La modulation

Publié le 18/05/2026

Organisé dans l’entreprise et abordé dans les NAO, le temps de travail peut être négocié à l’initiative de l’employeur mais aussi à la demande des salarié.es, comme c’est le cas chez Radiante, entreprise du textile qui produit des bas de contention.

La « modulation »

Pour la direction, c’est souvent l’occasion de tenter de mettre en place la « modulation », qui organise un décompte des heures supplémentaires en moyenne sur une période (quand c’est sur l’année on parle d’ « annualisation ») où les semaines hautes sont censées être compensées par les semaines basses, afin de réduire le nombre d’heures supplémentaires payées aux salariés.

Chez ARCO, la modulation serait souhaitée par le donneur d’ordre Vuitton, mais les salarié.es n’y ont aucun intérêt ce qui guide la CGT (majoritaire à plus de 80%) à ne surtout pas s’aventurer sur ce terrain glissant. Aux Ateliers du Maroquinier, du groupe Toloméi, la situation est un peu différente avec un accord temps de travail favorable aux salariés dénoncé et la direction qui conditionne sa renégociation à l’instauration nouvelle de la modulation.

Quelles précautions ?

Si la modulation est parfois un thème qui s’impose dans la négociation, avec quelles précautions peut-on cependant l’aborder ? Il faut d’abord savoir que, au-delà de 4 semaines (9 semaines dans les entreprises de moins de 50 salarié.es), il y a besoin d’un accord pour mettre en place une modulation, la balle est donc du côté des syndicats représentatifs (qui ont fait plus de 10% des voix au 1er tour des élections CSE).
Ensuite, il y a parfois l’idée d’un « donnant-donnant » entre une flexibilité favorable aux salarié.es (par exemple des plages horaires d’arrivée et de départ souples, ou la possibilité d’intervertir le mercredi et le vendredi après-midi de repos) et la modulation favorable à l’entreprise.
Pourtant, ces deux types de flexibilité ne reposent pas sur les mêmes justifications.
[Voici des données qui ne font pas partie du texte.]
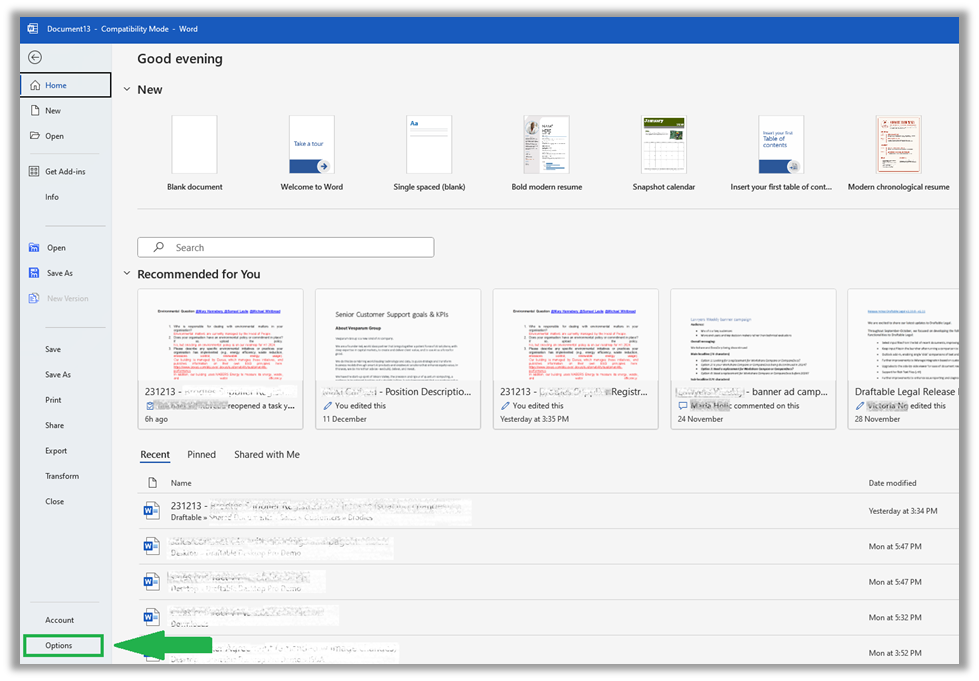Screen dimensions: 979x681
Task: Select the Snapshot calendar template
Action: pos(663,153)
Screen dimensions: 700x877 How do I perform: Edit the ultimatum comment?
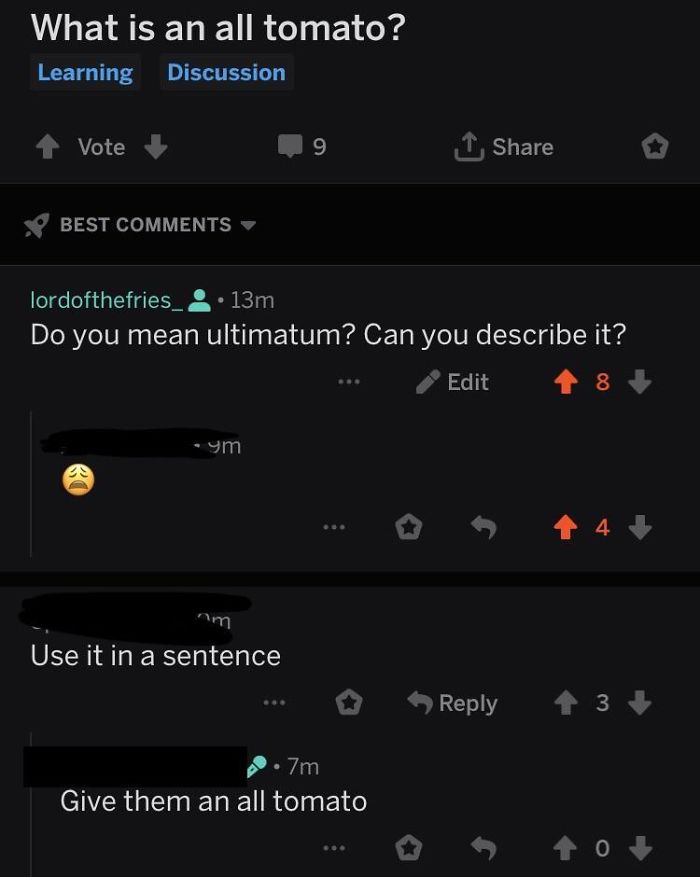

La modulation doit être justifiée par de réelles variations d’activité, et pas seulement un ajustement pour faire, encore, supporter au salarié le risque de l’aléa de l’activité. 
À l’inverse, la flexibilité demandée par les salarié.es se limite souvent à des aménagements d’horaire, sans lien avec le niveau de la production.

En pratique

Enfin, de façon plus pratique, il est important dans la négociation de revendiquer des « garde-fous » à une modulation trop dérégulée. Peuvent notamment être intégrés à l’accord : l’exigence d’une justification économique au recours à la modulation, un délai de prévenance supérieur à un semaine en cas de changement de planning (à défaut de précision, le délai est de 7 jours donc ne pas prévoir moins), une limite appréciée chaque semaine au-delà de laquelle les heures travaillées sont automatiquement considérées comme des heures supplémentaires (par exemple au-delà de 39 heures, limite prévue par la loi en cas de modulation par voie unilatérale).